In an interview with The Jerusalem Post via Skype in July 2014, Barry said that he has provided lodging in Bulgaria for 782 refugees from the Middle East, mostly from Syria, in two hotels he secured for USD3 million.

=== Degas bronzes ===
In 2010, Barry obtained a set of 74 bronzes for the Global Village Champions Foundation that were created from plaster casts attributed to Edgar Degas. The legitimacy of the plasters, which were reportedly discovered in a foundry (Fonderie Valsuani) outside of Paris, has been questioned by experts, and some have intentionally omitted them in their published description of Degas's body of work. Barry said he paid between USD7 million and USD20 million for the bronzes, although a dispute later broke out in which the seller said he had only actually received a payment USD400,000 and that further payments had not been delivered. (The dispute was later settled under undisclosed terms.) Conditioned on the presumption that the bronzes were fully authenticated and made from Degas's own plasters, the bronzes were estimated as being worth USD37 million by a New York dealer in an appraisal Barry obtained in 2011 which the appraiser said was intended for Barry's private use only. In 2010, Barry initially offered 50 of the sculptures as prizes in a raffle to raise money for the foundation, but later withdrew the plan to hold the raffle and shut down the web sites on which it was hosted. Barry said the decision to cancel the raffle was in part based on seeing publications that questioned the legitimacy of the bronzes and that he had returned the money that had been raised in the raffle offering up to that point.

==Court cases==
In 1982, Barry was convicted of extortion from and conspiracy against John Royden McConnell, the man who financed the record company that he was running, and Barry served 10 months of a 6-year prison term on the charges.

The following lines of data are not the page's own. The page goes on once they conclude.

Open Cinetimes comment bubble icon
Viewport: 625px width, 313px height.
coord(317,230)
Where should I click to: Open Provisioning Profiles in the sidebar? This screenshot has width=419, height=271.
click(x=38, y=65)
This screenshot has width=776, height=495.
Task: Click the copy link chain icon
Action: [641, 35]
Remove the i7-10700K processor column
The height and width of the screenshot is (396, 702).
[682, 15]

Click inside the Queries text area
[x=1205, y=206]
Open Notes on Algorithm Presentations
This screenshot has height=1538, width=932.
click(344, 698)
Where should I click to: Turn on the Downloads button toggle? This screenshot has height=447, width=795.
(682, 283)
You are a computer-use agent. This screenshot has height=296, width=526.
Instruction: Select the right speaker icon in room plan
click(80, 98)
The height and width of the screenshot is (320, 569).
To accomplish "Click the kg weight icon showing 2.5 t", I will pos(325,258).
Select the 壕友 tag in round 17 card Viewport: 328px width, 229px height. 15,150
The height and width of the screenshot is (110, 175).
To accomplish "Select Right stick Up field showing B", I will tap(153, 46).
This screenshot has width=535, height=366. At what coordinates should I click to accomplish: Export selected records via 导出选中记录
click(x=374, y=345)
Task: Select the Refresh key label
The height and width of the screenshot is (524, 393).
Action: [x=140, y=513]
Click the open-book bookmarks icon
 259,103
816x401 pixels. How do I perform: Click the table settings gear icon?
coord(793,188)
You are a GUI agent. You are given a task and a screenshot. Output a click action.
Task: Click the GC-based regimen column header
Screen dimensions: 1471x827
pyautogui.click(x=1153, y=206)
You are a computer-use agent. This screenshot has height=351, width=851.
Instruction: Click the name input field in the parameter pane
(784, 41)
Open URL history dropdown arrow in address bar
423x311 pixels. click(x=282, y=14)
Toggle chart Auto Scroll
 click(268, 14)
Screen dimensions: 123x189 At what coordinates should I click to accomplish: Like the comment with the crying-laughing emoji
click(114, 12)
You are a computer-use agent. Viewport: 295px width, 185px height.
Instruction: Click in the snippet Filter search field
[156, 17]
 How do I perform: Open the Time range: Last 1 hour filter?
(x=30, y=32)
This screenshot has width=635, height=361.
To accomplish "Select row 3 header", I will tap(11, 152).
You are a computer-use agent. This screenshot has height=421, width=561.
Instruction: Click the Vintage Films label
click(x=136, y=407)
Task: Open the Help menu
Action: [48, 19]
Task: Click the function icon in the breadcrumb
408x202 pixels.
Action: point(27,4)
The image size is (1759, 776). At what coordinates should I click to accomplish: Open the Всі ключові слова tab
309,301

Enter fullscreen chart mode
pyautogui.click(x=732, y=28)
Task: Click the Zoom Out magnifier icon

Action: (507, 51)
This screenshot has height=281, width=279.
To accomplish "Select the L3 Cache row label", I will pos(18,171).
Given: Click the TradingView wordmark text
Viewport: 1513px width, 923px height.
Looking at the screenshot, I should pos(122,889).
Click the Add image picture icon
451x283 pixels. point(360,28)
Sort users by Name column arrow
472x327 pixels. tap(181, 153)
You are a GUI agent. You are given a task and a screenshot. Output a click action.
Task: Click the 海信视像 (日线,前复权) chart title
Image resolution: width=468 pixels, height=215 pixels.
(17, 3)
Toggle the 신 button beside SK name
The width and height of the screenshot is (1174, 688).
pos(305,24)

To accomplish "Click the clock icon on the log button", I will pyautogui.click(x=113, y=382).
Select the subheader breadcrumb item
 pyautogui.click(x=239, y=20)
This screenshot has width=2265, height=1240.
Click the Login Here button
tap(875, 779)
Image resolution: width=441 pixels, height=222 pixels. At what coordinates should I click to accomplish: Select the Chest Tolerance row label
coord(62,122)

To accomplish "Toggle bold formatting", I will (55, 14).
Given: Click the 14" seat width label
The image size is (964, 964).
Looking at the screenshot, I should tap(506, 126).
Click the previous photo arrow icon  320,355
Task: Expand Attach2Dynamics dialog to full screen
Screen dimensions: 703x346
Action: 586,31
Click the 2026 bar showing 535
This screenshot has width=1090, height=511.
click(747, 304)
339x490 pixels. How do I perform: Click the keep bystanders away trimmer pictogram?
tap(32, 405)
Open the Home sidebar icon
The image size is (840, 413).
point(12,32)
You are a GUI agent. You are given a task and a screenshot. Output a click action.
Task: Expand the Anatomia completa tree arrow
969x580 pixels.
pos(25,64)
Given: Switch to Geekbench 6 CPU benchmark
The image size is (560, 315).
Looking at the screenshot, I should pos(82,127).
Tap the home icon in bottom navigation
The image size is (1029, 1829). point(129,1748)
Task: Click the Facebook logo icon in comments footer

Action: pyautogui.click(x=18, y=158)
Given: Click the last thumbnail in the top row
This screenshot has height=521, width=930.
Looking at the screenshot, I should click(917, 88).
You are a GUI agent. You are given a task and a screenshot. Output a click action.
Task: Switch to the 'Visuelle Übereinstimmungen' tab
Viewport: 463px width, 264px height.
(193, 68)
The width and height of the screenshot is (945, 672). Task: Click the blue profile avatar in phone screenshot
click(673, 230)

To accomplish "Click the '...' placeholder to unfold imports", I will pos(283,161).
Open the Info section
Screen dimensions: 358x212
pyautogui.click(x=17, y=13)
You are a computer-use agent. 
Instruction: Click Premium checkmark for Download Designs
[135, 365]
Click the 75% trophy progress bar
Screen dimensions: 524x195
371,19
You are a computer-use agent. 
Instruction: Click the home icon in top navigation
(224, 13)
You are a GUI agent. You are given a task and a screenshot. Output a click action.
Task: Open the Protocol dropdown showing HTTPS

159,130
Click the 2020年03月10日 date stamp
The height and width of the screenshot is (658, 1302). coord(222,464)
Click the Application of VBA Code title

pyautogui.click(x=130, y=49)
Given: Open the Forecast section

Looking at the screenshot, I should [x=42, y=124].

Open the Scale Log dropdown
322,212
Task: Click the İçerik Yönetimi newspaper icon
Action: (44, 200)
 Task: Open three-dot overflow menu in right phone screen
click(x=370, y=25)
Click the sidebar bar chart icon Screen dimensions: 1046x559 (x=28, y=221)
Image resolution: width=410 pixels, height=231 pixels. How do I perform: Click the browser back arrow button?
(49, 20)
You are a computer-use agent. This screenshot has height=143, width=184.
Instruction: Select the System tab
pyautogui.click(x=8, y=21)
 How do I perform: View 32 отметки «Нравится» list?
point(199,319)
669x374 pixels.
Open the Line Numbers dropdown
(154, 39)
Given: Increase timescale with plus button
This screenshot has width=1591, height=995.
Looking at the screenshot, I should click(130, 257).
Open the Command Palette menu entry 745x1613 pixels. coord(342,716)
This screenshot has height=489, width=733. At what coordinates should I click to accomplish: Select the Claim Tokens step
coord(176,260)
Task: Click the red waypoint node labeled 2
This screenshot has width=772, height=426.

In a 1982 civil case, a separate court ruled that Barry had extorted money from McConnell, requiring a financial award of C$285,000. In 1987 he declared bankruptcy, voiding the award. Barry said in an October 2013 Larry King interview that he had been a cocaine-addicted, twenty-something rocker at the time and credited the extortion conviction for changing his personal life.

In 1998, Barry was indicted on corruption charges related to a VitaPro contract worth USD34 million with the Texas prisons. In 1999, the Texas Supreme Court ruled the VitaPro contract with the Texas prisons was invalid. After a trial in 2001, he was initially declared guilty, but the verdict was thrown out by a US district court judge and a new trial was ordered in 2007. He was then acquitted in 2008 after a bench retrial. Barry said the charges were politically motivated.

In 2014, Barry filed a defamation lawsuit against four named Wikipedia editors and other anonymous editors ("Does 1–50") who he said had defamed him in articles on Wikipedia. He then withdrew the suit after about a month.

==Personal life==
Barry is married to Yvette Barry, formerly an appraiser at an art gallery in Sarasota, Florida. He is a resident of the Bahamas, and a part-time resident of the Sarasota area.
He was previously married to Daveda M. Kert, with whom he had a daughter, Lelanea Anne Barry, who died suddenly in 2004 at the age of 35.